I am having a problem with terminology I think. Is a ViewController the Controller portion of MVC? Or is it not the same thing. Is this combining the VC of MVC into one file?

Properties like .backgroundColor and .size are these the same thing as the @property and @synthesize and if so is this the same thing as an attribute? Meaning can properties and attributes be interchangeable terms in Objective-C or are they different? For example does .backgroundColor have the @properties syntax in some Cocoa class or is this the wrong way to look at it?

+4  A: 

Yes. An Objective-C class with the name "ViewController" in it's name is an Apple convention which indicates that it is a part of the 'Controller' portion according to the Model-View-Controller paradigm.

  • Model: Your data class.
  • View: NSView, NSImageView, etc.
  • Controller: NSViewController class.

    .backgroundColor and .size are both properties.

  • The @property keyword is the declaration keyword for a property.
  • The @synthesize keyword is required to instantiate the property.
Brock Woolf
Thanks Brock nice way to look at it!
I00I
+1  A: 

Your NSViewController subclass is definitely the controller in MVC. It controls the view and pushes data from your model classes into it.

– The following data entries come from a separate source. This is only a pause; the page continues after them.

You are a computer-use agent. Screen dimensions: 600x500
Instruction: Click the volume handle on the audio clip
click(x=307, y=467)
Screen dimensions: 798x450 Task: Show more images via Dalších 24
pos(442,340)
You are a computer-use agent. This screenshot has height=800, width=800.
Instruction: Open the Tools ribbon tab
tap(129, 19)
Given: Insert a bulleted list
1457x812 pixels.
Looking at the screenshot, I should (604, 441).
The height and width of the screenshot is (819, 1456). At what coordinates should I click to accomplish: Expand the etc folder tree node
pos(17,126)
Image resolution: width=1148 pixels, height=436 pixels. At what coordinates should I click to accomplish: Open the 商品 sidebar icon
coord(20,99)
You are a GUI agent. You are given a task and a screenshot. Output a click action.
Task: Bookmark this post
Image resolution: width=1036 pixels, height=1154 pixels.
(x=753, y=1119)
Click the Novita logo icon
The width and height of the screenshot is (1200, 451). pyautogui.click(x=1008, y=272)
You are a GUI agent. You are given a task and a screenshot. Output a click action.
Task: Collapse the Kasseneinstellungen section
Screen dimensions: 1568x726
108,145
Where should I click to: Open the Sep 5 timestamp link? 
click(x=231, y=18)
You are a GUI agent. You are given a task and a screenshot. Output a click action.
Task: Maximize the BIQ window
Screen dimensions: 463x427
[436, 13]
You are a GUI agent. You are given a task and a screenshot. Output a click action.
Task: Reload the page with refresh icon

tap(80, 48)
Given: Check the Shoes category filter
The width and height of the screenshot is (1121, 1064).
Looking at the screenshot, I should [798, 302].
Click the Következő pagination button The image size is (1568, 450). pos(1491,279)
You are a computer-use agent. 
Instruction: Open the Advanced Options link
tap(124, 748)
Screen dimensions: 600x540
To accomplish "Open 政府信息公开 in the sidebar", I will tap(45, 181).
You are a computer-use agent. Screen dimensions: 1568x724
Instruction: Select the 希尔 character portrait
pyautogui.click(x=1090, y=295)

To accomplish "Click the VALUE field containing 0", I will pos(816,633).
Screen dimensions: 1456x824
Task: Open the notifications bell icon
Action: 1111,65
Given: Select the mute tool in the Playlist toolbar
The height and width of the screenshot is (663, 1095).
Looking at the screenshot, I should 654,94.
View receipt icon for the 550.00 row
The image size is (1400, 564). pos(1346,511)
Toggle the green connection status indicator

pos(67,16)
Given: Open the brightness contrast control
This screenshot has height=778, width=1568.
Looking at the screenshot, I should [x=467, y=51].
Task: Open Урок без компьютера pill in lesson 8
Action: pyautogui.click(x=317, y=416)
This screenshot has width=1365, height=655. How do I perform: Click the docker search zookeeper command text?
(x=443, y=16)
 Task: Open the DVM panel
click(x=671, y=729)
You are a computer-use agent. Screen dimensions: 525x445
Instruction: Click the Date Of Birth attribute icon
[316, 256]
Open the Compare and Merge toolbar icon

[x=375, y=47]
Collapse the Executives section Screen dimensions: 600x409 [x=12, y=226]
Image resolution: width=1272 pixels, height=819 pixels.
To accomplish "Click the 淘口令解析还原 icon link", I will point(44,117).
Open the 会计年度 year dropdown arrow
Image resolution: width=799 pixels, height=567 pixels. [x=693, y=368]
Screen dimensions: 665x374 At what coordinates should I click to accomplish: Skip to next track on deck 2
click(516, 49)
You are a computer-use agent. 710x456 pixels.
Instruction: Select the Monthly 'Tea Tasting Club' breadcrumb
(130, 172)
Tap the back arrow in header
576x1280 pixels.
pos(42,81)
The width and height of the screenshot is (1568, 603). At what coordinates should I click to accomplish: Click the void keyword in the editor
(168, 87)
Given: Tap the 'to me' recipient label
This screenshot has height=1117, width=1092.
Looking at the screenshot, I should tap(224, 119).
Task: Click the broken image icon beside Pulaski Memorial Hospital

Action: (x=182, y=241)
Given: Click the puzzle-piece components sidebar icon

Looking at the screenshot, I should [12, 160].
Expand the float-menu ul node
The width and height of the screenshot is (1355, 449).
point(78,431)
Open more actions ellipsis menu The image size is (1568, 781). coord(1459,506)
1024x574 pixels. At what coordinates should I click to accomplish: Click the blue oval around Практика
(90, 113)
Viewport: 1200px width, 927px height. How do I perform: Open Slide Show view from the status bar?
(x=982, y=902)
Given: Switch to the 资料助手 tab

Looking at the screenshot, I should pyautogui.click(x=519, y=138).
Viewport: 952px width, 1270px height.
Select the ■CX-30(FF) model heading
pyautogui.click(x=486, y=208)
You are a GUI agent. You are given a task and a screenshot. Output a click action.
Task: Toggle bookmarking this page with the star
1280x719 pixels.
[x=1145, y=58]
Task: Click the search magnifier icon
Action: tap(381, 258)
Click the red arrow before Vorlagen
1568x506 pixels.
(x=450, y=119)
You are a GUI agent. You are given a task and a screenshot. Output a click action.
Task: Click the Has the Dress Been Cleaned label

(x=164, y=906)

You are also correct about .backgroundColor and all other dot-notation properties on built-in Cocoa classes. They are defined with @property and @synthesize just like classes you would write. However, there are more simple classes (actually, they are structs) used within Cocoa (such as NSSize and NSRange). When you access those fields with dot-notation (such as range.length, assuming range is an NSRange), they are not using @property or @synthesize since they are not actually Objective-C classes at all, but simple C structs.

I personally use "attribute" and "property" simultaneously in Objective-C, although other developers may disagree.

Marc W
Thanks Marc this terminology sometimes gets me doubting myself. I appreciate it!